Hi there. I found this page by googling around for information on quilting cotton. It’s been many years since I’ve sewn garments for myself (except for Halloween costumes) and I want to get back into it, and also sewing for my home. I came across “quilting cotton” on eBay and, besides not knowing what it was, wondered if it would be good for making pillow cases and shams for my bed. Sounds like they would wash well, but would they be too scratchy? And if they’re not the best choice, what kind of cotton should I look for that would be nice to sleep on and easy to care for? Great blog… thanks!

Melanie Jade

February 26, 2013 #

I am a newbie, and I just drafted my first A-line skirt pattern. I want to recreate a skirt I used to have, and I’m not sure which type of cotton I should use. I think it was voile or batiste (I’ve never felt these fabrics in a store, so my guesses are based on what I’ve read online). It was a brown soft cotton fabric, slightly sheer, and it was lined in the same fabric (which took care of the sheerness). There were ruffles at the bottom, and it had a nice drape. I thought it was voile, but now I’m wondering if even too layers of voile will be too sheer. Maybe it was made from batiste and lined in the same fabric? I would appreciate any advice about which cotton fabric to choose for the main and lining fabric. Thank you so much! I have been learning so much from your articles and reading the comments – what an incredibly helpful community!


May 28, 2013 #

I have made a dress of swiss dot batiste lined with plain batiste. It takes care of the sheerness and of the heat, it is really fresh. I think two layers of voile would steel be too sheer. If it draped well, it was probably cut on the bias!


May 28, 2013 #

Sorry for the typo, I obviously meant ‘still’ and not ‘steel’…


September 29, 2013 #

I found this site when googling “laundered cottons” as I wanted to know exactly what that meant on the back of a pattern. I mostly make kids clothes from quilting cotton and for that purpose it works fine however, I’ve made myself a couple of skirts from quilting cotton and I do find them a little stiff and they don’t drape that well. A lot of quilting fabric descriptions on say they’re perfect for quilting, crafts and apparel. It gets a little confusing and hard to choose when you can’t feel the fabric before buying. Some of the Amy Butler fabrics have a “soft hand” so would you say these would be good for making dresses where I want it to drape nicely? I don’t want to buy cotton that looks too stiff. The pattern I’m looking at has fabric suggestions of laundered cotton, sateen, crepe de chine, laundered silk rayon and a few others. I don’t want a shiny fabric though. I also found a pretty Amy Butler cotton sateen. This was a really interesting read. Thanks.


March 20, 2014 #

Does anyone know if white 100% cotton quilting fabric will take fabric dye well? Specifically Procion MX type dyes? I am looking for a thin, non-translucent white fabric I can dye a very large image into and the quilting fabrics are available in the 90-103 inch widths I need.


June 8, 2014 #

A few years ago I was in a quilting shop and was suddenly struck by how weird it all was.

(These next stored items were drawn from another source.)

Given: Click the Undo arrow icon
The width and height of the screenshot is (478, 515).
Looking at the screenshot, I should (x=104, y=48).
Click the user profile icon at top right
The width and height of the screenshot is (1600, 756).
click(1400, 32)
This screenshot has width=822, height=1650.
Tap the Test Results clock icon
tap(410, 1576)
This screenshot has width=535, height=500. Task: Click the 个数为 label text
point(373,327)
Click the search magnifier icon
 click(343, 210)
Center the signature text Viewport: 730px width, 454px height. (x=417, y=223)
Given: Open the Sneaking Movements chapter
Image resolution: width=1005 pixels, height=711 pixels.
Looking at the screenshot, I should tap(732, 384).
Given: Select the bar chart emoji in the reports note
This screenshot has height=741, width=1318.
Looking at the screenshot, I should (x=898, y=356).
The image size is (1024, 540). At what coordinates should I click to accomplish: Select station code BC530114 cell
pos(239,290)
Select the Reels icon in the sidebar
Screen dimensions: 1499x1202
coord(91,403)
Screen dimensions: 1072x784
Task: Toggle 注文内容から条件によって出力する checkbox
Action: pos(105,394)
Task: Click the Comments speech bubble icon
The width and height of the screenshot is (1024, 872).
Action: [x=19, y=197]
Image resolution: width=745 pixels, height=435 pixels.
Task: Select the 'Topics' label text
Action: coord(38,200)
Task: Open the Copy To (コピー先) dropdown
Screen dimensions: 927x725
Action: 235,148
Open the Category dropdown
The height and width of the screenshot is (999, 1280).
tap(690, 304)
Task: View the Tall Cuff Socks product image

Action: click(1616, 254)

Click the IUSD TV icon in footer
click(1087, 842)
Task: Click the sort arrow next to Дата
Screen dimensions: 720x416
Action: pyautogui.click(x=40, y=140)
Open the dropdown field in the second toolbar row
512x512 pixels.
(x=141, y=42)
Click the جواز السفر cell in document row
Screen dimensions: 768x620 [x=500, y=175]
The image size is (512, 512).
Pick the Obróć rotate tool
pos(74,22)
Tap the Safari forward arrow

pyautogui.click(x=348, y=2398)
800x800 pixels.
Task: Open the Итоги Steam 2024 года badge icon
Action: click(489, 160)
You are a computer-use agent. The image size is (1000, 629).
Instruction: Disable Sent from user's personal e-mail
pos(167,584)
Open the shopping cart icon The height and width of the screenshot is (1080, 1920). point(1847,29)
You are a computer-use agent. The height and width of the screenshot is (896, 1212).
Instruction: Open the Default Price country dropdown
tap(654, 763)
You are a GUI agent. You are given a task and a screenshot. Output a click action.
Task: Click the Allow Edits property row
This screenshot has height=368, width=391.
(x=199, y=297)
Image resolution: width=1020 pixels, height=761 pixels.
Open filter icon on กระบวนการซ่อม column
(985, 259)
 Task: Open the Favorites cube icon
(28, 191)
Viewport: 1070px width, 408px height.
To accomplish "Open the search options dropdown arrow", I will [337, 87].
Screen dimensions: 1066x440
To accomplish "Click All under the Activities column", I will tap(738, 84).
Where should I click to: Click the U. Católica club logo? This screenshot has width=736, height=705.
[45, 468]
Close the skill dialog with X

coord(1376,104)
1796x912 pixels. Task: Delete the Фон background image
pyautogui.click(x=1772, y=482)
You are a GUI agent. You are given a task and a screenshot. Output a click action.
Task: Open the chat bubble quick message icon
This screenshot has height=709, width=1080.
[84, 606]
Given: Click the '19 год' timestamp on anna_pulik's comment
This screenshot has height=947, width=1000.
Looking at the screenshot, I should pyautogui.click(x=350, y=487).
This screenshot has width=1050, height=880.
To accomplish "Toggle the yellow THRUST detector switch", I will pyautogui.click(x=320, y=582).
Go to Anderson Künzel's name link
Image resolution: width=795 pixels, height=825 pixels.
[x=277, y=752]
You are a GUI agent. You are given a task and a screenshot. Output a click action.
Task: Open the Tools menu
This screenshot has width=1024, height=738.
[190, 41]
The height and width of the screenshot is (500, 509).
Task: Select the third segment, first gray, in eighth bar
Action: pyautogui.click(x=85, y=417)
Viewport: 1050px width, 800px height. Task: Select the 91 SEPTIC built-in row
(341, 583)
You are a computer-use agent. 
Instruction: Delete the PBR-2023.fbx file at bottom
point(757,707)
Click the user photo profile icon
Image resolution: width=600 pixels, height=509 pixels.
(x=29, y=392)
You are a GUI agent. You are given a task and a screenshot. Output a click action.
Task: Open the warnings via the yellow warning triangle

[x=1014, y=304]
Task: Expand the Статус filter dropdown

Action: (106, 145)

In “the olden days”, quilts were made out of scraps left over from dressmaking, or rescued from worn out clothes and textiles. Quilting was a thrifty way to get a warm bedcover or insulate a jacket for almost nothing. I do believe there was no such thing as “quilting cotton”.

Now factories in China are churning out bolt upon bolt of fabric, for well-off people to pay large-ish sums for, snip into little pieces and make quilts out of. Some of the quilts don’t even get used.

And garment sewers find themselves with only quilting cotton to sew with!

Ho hum, it’s a funny old world.

[I do realise people still make scrap quilts and use them. I have made several! I also don’t mean to imply that quilting is a crappy hobby. I just wanted to highlight the odd reversal of quilting from necessity to luxury.]